Al-Qaeda Has Voiced Its Support For Syrian Uprising








Syrian president Bashar al Assad has several times said that Al-Qaeda is behind the rebellions in Syria, it may right because its leader announced support for the uprising. But, wharever, it was Syrian government hasd not to deal the crisis with force that has changed the situation altogether. Now, the dictators will have to quit as in other Arab and the remaining countries will also get rid of the present rulers.
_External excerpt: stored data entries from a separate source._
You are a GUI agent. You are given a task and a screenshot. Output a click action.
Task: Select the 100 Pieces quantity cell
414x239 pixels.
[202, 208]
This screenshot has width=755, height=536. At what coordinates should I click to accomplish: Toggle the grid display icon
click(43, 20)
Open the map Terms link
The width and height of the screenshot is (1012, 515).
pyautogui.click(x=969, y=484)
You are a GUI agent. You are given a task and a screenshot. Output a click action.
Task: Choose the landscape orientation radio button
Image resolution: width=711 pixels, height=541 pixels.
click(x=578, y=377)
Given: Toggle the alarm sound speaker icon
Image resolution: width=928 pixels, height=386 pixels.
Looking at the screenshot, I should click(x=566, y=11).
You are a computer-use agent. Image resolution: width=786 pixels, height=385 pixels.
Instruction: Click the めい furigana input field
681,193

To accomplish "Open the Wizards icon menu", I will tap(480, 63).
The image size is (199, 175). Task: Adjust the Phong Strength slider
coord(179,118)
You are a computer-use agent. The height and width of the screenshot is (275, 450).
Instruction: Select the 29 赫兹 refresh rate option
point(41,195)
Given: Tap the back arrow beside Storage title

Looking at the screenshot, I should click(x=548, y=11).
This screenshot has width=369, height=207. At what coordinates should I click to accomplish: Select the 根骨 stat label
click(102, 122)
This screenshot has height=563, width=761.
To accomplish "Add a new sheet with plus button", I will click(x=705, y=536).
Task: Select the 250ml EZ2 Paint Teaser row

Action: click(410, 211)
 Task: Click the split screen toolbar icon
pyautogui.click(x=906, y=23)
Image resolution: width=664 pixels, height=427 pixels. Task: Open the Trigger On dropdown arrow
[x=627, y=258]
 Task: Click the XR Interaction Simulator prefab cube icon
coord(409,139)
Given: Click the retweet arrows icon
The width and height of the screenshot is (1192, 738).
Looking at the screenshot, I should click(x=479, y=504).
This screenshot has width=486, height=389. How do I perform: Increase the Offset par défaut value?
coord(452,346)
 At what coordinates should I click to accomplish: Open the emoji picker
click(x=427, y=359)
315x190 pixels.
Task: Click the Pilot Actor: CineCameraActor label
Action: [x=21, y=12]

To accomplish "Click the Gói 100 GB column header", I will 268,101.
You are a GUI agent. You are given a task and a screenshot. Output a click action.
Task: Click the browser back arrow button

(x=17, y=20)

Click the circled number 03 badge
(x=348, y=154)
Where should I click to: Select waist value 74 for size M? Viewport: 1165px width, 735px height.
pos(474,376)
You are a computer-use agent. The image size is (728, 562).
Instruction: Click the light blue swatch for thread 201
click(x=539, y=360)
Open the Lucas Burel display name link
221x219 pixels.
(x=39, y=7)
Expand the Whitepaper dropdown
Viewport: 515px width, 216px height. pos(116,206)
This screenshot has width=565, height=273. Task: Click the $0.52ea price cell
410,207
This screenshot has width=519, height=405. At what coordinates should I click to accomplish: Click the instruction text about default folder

Now, it is to been seen when Arab spring reaches Syria.
Al-Qaeda leader Ayman al-Zawahiri has voiced his support for the Syrian uprising in a new video message released on jihadist forums, US website monitors said on Sunday.
In the video titled "Onwards, Lions of Syria", Zawahiri criticised the Syrian regime for crimes against its citizens, and praised those rising up against the government, the SITE Intelligence Group said.
Zawahiri, shown in front of a green curtain in the video released Saturday which runs for over eight minutes, urged Syrians not to rely on the West or Arab governments, whom he said would impose a new regime subservient to the West.
He called on Muslims in Turkey, Iraq, Jordan, and Lebanon to support the uprising and remove the current regime which he condemned as anti-Islam.
Since March last year, Syrian President Bashar al-Assad's government has carried out a bloody crackdown on an uprising in which more than 6,000 people have been killed.
Arab League foreign ministers will meet on Sunday in Cairo to discuss their next move over the crisis.
Long Al-Qaeda's number two, Zawahiri took over the helm of the group after Osama bin Laden was killed in May 2011 during a US special forces night raid deep in Pakistan.
The video is the latest of a number in which the militant chief has attempted to seize on the "Arab Spring" revolutions.
Al-Qaeda has been absent from the popular protests that swept the Arab world last year, leading to the fall of leaders in Egypt, Libya and Tunisia and provoking major unrest elsewhere.
Analysts argue that the phenomenon has left the global terror outfit weakened and increasingly irrelevant.
The United States said last year that it believed Zawahiri, who has been in hiding since the United States declared a "war on terror" after the September 11, 2001 attacks, was still in Pakistan.